REQUIREMENT A: In the article on the value of company data, reproduce the part between "Only one in" and "hold at all.", inclusive, switching each "report" to "study".
REQUIREMENT B:
Answer from the article on the value of company data:
(i) How many business leaders did the survey cover?
(ii) What share of organisations have not tried to value their information assets at all?
(iii) Who is the chief technologist at HP?
REQUIREMENT C: According to the article on the value of company data, which types of information are most likely to be assigned a monetary value? Name all of them.

Only one in 10 firms have assigned a monetary value to the data they hold, according to a report by The Economist Intelligence Unit, commissioned by HP.
The report surveyed 300 business leaders worldwide across 18 industries, 41 per cent of which are C-level executives or board members, to determine the steps organisations are taking to manage information risk.
According to the report, a third of respondents estimate the value of information held by their organisation to be worth 10 per cent to 50 per cent of total assets. Half of all companies are either putting a monetary value on some information or considering doing so.
However, despite the perceived value of information being high, 33 per cent of organisations have not attempted to value the information assets they hold at all.
The report states that it is "difficult" to implement a monetary value on information.
"Patents, copyright and industrial design are the types of information most likely to be assigned a monetary value, even though executives believe most mission-critical information resides in the finance department," it said.
According to Andrzej Kawalec, chief technologist at HP, critical data assets may be "of strategic national importance, have massive corporate value or have huge significance to an employee or citizen - be it the secret recipe to Coca-Cola or the medical records of a patient."
With companies more exposed to cyber-attacks by new trends such as BYOD and a lack of employee awareness, organisations are placing more importance on information risk.
However, over 70 per cent of executives believe their organisation at best only "partially understands" the information risk they are exposed to, and 76 per cent believe information risk can largely be mitigated by hardware and software fixes.

DATA:
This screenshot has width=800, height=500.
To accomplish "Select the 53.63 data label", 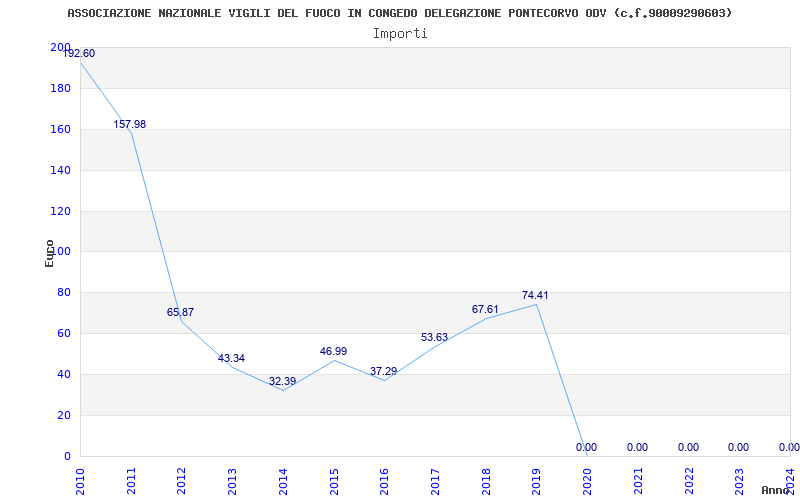I will [x=434, y=337].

RESULT A:
Only one in 10 firms have assigned a monetary value to the data they hold, according to a study by The Economist Intelligence Unit, commissioned by HP.
The study surveyed 300 business leaders worldwide across 18 industries, 41 per cent of which are C-level executives or board members, to determine the steps organisations are taking to manage information risk.
According to the study, a third of respondents estimate the value of information held by their organisation to be worth 10 per cent to 50 per cent of total assets. Half of all companies are either putting a monetary value on some information or considering doing so.
However, despite the perceived value of information being high, 33 per cent of organisations have not attempted to value the information assets they hold at all.

RESULT B:
(i) 300
(ii) 33 per cent
(iii) Andrzej Kawalec

RESULT C: Patents, copyright, industrial design